(Collected data entries)
☆ ☆ ☆ ☆ ☆

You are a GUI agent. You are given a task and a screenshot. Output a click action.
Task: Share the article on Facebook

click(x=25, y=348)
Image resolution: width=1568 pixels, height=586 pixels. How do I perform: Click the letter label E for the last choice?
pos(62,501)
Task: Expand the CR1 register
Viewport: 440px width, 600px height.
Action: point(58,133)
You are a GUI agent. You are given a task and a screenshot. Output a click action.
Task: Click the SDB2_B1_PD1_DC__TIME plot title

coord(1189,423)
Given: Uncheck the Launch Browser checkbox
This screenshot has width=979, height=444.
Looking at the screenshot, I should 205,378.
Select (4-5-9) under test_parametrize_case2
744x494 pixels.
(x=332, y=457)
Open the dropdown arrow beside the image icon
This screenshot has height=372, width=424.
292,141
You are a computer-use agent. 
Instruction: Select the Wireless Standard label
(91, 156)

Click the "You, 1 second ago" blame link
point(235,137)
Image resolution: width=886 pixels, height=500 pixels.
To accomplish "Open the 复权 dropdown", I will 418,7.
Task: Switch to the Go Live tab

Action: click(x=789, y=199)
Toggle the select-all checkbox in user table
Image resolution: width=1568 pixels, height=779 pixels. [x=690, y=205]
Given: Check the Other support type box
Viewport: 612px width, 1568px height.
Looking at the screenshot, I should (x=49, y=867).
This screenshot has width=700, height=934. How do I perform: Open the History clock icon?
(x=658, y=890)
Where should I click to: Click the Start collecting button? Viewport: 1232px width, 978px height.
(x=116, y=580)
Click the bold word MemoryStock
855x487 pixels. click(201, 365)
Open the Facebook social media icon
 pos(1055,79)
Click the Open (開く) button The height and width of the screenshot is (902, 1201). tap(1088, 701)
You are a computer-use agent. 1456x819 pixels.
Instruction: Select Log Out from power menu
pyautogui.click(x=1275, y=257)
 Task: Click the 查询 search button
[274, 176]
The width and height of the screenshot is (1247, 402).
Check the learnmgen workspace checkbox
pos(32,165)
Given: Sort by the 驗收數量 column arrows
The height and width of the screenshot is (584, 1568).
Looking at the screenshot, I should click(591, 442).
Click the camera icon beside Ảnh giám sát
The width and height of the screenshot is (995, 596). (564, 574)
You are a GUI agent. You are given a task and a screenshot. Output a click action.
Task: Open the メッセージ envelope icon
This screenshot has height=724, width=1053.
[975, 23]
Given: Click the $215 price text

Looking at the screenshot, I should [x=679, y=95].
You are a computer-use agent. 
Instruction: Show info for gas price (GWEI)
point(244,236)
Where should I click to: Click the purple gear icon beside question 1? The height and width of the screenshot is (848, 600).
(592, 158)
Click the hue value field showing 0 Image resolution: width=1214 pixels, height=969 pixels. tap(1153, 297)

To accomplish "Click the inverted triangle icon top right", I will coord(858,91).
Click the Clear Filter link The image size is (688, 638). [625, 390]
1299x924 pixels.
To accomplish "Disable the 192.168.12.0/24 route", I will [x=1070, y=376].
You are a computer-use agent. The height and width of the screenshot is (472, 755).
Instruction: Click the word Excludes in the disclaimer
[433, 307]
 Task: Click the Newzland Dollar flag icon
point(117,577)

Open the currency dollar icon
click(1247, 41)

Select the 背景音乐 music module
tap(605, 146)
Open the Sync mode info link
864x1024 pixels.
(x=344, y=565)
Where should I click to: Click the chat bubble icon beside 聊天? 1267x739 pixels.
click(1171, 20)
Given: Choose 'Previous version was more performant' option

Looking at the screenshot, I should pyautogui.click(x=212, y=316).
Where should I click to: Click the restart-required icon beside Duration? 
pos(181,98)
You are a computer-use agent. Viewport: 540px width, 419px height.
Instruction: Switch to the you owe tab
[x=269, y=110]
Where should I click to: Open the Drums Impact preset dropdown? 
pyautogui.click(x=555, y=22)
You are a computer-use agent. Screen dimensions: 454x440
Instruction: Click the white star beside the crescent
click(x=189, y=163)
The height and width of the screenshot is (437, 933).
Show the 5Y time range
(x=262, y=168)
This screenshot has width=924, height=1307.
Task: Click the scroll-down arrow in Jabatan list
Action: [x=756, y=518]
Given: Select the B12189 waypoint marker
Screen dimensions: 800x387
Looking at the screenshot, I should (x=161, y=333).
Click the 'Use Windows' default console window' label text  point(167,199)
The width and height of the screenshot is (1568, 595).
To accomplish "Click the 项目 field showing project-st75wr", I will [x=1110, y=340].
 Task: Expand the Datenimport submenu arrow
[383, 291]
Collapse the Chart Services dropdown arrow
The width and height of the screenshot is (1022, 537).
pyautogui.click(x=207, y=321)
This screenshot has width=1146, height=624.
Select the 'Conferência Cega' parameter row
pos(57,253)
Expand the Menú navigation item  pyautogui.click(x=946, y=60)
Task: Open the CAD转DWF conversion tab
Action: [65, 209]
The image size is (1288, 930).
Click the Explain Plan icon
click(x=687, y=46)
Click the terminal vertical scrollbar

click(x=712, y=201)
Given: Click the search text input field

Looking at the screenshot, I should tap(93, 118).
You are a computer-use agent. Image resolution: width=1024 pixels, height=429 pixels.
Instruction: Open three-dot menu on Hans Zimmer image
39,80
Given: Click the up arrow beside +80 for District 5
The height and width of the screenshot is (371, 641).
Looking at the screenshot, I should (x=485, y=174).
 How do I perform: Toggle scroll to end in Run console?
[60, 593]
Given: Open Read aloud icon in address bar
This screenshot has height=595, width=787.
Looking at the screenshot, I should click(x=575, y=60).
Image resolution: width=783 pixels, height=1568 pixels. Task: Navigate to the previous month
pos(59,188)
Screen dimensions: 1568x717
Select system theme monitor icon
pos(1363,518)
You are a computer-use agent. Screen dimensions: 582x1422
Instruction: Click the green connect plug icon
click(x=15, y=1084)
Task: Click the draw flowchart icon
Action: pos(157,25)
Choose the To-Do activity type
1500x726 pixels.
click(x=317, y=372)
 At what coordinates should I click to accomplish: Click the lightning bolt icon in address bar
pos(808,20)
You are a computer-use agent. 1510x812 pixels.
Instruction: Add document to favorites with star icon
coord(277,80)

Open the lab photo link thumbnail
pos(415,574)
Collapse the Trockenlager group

☆ ☆ ☆ ☆ ☆

• **Action item**:
Transcribe every line above, character for character.

• **Task response**:
You are a GUI agent. You are given a task and a screenshot. Output a click action.
Task: Share the article on Facebook

click(x=25, y=348)
Image resolution: width=1568 pixels, height=586 pixels. How do I perform: Click the letter label E for the last choice?
pos(62,501)
Task: Expand the CR1 register
Viewport: 440px width, 600px height.
Action: point(58,133)
You are a GUI agent. You are given a task and a screenshot. Output a click action.
Task: Click the SDB2_B1_PD1_DC__TIME plot title

coord(1189,423)
Given: Uncheck the Launch Browser checkbox
This screenshot has width=979, height=444.
Looking at the screenshot, I should 205,378.
Select (4-5-9) under test_parametrize_case2
744x494 pixels.
(x=332, y=457)
Open the dropdown arrow beside the image icon
This screenshot has height=372, width=424.
292,141
You are a computer-use agent. 
Instruction: Select the Wireless Standard label
(91, 156)

Click the "You, 1 second ago" blame link
point(235,137)
Image resolution: width=886 pixels, height=500 pixels.
To accomplish "Open the 复权 dropdown", I will 418,7.
Task: Switch to the Go Live tab

Action: click(x=789, y=199)
Toggle the select-all checkbox in user table
Image resolution: width=1568 pixels, height=779 pixels. [x=690, y=205]
Given: Check the Other support type box
Viewport: 612px width, 1568px height.
Looking at the screenshot, I should (x=49, y=867).
This screenshot has width=700, height=934. How do I perform: Open the History clock icon?
(x=658, y=890)
Where should I click to: Click the Start collecting button? Viewport: 1232px width, 978px height.
(x=116, y=580)
Click the bold word MemoryStock
855x487 pixels. click(201, 365)
Open the Facebook social media icon
 pos(1055,79)
Click the Open (開く) button The height and width of the screenshot is (902, 1201). tap(1088, 701)
You are a computer-use agent. 1456x819 pixels.
Instruction: Select Log Out from power menu
pyautogui.click(x=1275, y=257)
 Task: Click the 查询 search button
[274, 176]
The width and height of the screenshot is (1247, 402).
Check the learnmgen workspace checkbox
pos(32,165)
Given: Sort by the 驗收數量 column arrows
The height and width of the screenshot is (584, 1568).
Looking at the screenshot, I should click(591, 442).
Click the camera icon beside Ảnh giám sát
The width and height of the screenshot is (995, 596). (564, 574)
You are a GUI agent. You are given a task and a screenshot. Output a click action.
Task: Open the メッセージ envelope icon
This screenshot has height=724, width=1053.
[975, 23]
Given: Click the $215 price text

Looking at the screenshot, I should [x=679, y=95].
You are a computer-use agent. 
Instruction: Show info for gas price (GWEI)
point(244,236)
Where should I click to: Click the purple gear icon beside question 1? The height and width of the screenshot is (848, 600).
(592, 158)
Click the hue value field showing 0 Image resolution: width=1214 pixels, height=969 pixels. tap(1153, 297)

To accomplish "Click the inverted triangle icon top right", I will coord(858,91).
Click the Clear Filter link The image size is (688, 638). [625, 390]
1299x924 pixels.
To accomplish "Disable the 192.168.12.0/24 route", I will [x=1070, y=376].
You are a computer-use agent. The height and width of the screenshot is (472, 755).
Instruction: Click the word Excludes in the disclaimer
[433, 307]
 Task: Click the Newzland Dollar flag icon
point(117,577)

Open the currency dollar icon
click(1247, 41)

Select the 背景音乐 music module
tap(605, 146)
Open the Sync mode info link
864x1024 pixels.
(x=344, y=565)
Where should I click to: Click the chat bubble icon beside 聊天? 1267x739 pixels.
click(1171, 20)
Given: Choose 'Previous version was more performant' option

Looking at the screenshot, I should pyautogui.click(x=212, y=316).
Where should I click to: Click the restart-required icon beside Duration? 
pos(181,98)
You are a computer-use agent. Viewport: 540px width, 419px height.
Instruction: Switch to the you owe tab
[x=269, y=110]
Where should I click to: Open the Drums Impact preset dropdown? 
pyautogui.click(x=555, y=22)
You are a computer-use agent. Screen dimensions: 454x440
Instruction: Click the white star beside the crescent
click(x=189, y=163)
The height and width of the screenshot is (437, 933).
Show the 5Y time range
(x=262, y=168)
This screenshot has width=924, height=1307.
Task: Click the scroll-down arrow in Jabatan list
Action: [x=756, y=518]
Given: Select the B12189 waypoint marker
Screen dimensions: 800x387
Looking at the screenshot, I should (x=161, y=333).
Click the 'Use Windows' default console window' label text  point(167,199)
The width and height of the screenshot is (1568, 595).
To accomplish "Click the 项目 field showing project-st75wr", I will [x=1110, y=340].
 Task: Expand the Datenimport submenu arrow
[383, 291]
Collapse the Chart Services dropdown arrow
The width and height of the screenshot is (1022, 537).
pyautogui.click(x=207, y=321)
This screenshot has width=1146, height=624.
Select the 'Conferência Cega' parameter row
pos(57,253)
Expand the Menú navigation item  pyautogui.click(x=946, y=60)
Task: Open the CAD转DWF conversion tab
Action: [65, 209]
The image size is (1288, 930).
Click the Explain Plan icon
click(x=687, y=46)
Click the terminal vertical scrollbar

click(x=712, y=201)
Given: Click the search text input field

Looking at the screenshot, I should tap(93, 118).
You are a computer-use agent. Image resolution: width=1024 pixels, height=429 pixels.
Instruction: Open three-dot menu on Hans Zimmer image
39,80
Given: Click the up arrow beside +80 for District 5
The height and width of the screenshot is (371, 641).
Looking at the screenshot, I should (x=485, y=174).
 How do I perform: Toggle scroll to end in Run console?
[60, 593]
Given: Open Read aloud icon in address bar
This screenshot has height=595, width=787.
Looking at the screenshot, I should click(x=575, y=60).
Image resolution: width=783 pixels, height=1568 pixels. Task: Navigate to the previous month
pos(59,188)
Screen dimensions: 1568x717
Select system theme monitor icon
pos(1363,518)
You are a computer-use agent. Screen dimensions: 582x1422
Instruction: Click the green connect plug icon
click(x=15, y=1084)
Task: Click the draw flowchart icon
Action: pos(157,25)
Choose the To-Do activity type
1500x726 pixels.
click(x=317, y=372)
 At what coordinates should I click to accomplish: Click the lightning bolt icon in address bar
pos(808,20)
You are a computer-use agent. 1510x812 pixels.
Instruction: Add document to favorites with star icon
coord(277,80)

Open the lab photo link thumbnail
pos(415,574)
Collapse the Trockenlager group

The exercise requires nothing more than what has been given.